Entre as iniciativas, destacam-se:
- Isenção do IR para rendimentos de até R$ 5 mil mensais.
- Taxação progressiva para salários acima de R$ 50 mil por mês.
- Limitação do crescimento do salário mínimo ao intervalo permitido pelo arcabouço fiscal.
- Mudanças na idade mínima para aposentadoria dos militares.
- Revisão nas transferências de pensões.
- Reajuste no abono salarial para quem ganha até R$ 2.640, com correção anual pela inflação.
Além disso, metade das emendas de comissões do Congresso será destinada à saúde pública, fortalecendo o SUS.
Sustentabilidade fiscal em foco
O pacote reforça a regra fiscal aprovada em 2023, que substituiu o antigo teto de gastos. Pela norma atual, as despesas públicas podem crescer de 0,6% a 2,5% acima da receita do ano anterior, com correção pela inflação. Haddad alertou para a necessidade de ajustes, já que despesas como o salário mínimo têm pressionado o orçamento federal.
“Para garantir os resultados que esperamos, em caso de déficit primário, ficará proibida a criação, ampliação ou prorrogação de benefícios tributários”, afirmou o ministro. Ele também destacou o compromisso com o combate à inflação, a redução da dívida pública e a busca por juros mais baixos.
Tramitação e expectativas
As medidas ainda dependem de aprovação no Congresso Nacional. Haddad demonstrou otimismo, apesar do calendário apertado e da fila de pautas no Legislativo.
O anúncio gerou tensão no mercado, com o dólar alcançando R$ 5,91, a maior cotação desde a criação do real. A expectativa era alta devido à preocupação com a sustentabilidade das contas públicas diante das novas regras fiscais.
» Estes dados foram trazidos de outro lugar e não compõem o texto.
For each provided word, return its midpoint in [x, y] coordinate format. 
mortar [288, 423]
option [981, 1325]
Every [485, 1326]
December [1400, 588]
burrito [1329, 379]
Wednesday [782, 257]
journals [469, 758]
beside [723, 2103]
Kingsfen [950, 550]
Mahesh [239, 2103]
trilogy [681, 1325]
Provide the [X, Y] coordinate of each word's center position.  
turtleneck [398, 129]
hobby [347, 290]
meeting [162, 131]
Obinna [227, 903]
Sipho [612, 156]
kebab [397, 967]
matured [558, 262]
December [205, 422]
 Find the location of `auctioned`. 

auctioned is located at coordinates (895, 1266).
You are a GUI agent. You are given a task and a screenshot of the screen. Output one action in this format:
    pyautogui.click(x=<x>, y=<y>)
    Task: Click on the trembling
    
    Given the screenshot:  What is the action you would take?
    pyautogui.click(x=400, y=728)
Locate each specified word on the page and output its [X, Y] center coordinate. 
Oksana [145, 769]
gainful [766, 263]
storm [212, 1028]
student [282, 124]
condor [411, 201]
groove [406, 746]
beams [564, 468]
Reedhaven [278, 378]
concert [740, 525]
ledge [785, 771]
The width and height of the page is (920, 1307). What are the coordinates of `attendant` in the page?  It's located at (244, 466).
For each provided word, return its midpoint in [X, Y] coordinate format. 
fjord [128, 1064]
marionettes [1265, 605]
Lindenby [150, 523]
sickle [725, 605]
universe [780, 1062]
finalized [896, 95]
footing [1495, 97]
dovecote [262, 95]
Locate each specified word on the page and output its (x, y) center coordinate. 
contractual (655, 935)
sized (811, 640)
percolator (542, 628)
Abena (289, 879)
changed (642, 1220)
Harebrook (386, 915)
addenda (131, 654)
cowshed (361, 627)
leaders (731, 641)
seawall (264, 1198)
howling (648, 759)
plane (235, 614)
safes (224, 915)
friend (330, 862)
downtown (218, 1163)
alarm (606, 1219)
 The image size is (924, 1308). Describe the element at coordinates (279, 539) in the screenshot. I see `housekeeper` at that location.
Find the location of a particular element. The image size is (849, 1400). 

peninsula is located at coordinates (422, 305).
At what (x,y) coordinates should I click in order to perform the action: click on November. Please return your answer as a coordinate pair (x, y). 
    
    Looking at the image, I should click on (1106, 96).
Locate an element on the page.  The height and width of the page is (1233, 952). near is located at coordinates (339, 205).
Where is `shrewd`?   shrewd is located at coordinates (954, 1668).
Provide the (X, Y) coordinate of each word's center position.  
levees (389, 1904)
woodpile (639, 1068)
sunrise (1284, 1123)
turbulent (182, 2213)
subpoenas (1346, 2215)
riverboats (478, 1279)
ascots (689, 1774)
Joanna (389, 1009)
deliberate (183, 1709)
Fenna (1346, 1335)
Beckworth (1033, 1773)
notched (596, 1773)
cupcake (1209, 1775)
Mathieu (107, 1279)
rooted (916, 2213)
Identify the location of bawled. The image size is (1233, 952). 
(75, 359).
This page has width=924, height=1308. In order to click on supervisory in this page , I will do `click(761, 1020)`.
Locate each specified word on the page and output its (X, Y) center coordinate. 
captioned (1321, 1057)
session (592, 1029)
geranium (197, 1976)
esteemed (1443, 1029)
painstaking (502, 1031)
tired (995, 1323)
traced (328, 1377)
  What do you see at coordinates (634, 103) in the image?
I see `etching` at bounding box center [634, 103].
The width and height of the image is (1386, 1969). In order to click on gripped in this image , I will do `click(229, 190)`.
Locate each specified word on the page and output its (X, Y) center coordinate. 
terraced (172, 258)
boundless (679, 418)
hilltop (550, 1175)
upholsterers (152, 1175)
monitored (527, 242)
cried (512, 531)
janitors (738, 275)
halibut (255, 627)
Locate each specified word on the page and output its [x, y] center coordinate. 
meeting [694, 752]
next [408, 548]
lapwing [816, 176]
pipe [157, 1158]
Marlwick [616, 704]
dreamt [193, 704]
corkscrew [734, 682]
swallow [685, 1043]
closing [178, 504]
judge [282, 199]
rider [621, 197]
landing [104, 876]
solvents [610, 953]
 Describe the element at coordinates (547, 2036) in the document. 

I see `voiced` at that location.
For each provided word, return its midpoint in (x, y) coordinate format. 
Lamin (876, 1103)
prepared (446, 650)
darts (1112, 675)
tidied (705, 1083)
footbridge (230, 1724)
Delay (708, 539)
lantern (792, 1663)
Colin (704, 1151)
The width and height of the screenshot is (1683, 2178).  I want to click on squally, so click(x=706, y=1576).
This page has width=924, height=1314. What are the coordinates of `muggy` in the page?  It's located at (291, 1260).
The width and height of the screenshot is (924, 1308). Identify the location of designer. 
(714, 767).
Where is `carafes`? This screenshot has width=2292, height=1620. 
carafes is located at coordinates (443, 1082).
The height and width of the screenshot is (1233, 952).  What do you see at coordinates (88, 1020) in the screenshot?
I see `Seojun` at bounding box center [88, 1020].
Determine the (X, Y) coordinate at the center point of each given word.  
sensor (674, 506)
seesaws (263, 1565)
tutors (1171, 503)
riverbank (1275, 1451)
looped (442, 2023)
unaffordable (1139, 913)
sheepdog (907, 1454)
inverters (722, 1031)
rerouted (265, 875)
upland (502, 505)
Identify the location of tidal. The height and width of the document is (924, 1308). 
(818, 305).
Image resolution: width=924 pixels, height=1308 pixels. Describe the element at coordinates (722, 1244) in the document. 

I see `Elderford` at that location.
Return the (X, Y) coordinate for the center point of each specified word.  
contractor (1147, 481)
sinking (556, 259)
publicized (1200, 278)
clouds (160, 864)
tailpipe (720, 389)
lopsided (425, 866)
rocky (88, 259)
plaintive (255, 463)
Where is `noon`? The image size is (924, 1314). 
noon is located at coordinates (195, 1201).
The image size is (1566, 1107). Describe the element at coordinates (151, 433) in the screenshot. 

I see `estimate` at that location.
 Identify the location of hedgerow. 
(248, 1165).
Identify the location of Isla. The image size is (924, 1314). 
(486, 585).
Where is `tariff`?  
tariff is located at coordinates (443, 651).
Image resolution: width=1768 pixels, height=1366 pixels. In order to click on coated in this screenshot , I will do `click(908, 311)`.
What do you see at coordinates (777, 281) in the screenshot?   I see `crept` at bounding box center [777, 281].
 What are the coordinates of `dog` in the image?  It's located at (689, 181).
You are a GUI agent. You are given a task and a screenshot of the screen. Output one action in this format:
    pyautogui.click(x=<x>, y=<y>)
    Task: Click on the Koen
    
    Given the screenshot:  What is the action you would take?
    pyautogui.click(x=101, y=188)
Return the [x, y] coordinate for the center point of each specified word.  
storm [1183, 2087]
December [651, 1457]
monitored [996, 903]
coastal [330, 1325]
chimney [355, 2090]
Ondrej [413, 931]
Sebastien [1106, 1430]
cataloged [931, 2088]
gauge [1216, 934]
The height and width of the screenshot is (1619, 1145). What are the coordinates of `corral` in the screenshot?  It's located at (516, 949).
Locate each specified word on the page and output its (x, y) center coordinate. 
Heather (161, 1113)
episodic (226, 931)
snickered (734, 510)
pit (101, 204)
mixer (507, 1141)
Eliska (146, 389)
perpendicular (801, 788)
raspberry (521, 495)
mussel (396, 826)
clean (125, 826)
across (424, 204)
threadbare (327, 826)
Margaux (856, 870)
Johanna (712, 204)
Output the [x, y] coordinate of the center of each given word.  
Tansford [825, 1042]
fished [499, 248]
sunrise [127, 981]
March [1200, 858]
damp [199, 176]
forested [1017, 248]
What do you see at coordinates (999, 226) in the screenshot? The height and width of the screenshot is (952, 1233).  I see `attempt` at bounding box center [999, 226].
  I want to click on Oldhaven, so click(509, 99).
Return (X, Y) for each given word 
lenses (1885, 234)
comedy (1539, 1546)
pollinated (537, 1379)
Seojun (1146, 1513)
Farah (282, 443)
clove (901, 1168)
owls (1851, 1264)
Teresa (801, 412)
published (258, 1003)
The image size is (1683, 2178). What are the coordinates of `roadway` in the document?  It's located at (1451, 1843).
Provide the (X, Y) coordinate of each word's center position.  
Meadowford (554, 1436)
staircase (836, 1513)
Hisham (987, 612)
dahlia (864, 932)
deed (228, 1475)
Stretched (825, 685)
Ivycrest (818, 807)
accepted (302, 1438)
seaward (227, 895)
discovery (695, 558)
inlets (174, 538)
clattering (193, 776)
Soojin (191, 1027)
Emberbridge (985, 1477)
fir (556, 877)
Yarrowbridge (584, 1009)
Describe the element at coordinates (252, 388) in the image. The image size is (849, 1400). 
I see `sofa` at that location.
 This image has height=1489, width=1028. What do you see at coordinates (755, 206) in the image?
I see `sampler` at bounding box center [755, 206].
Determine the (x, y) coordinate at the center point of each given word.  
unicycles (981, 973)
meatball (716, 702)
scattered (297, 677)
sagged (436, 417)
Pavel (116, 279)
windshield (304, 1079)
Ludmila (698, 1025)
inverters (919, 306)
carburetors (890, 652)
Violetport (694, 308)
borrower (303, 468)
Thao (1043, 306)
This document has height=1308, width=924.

Contexto político e econômico
O pacote fiscal havia sido prometido para o período pós-eleições municipais. Após o segundo turno, em 27 de outubro, a atenção se voltou às iniciativas do governo para conter o déficit e evitar desequilíbrios fiscais.
“Quem ganha mais deve contribuir mais, permitindo que possamos investir em áreas que transformam a vida das pessoas”, afirmou Haddad, reforçando o caráter redistributivo do pacote.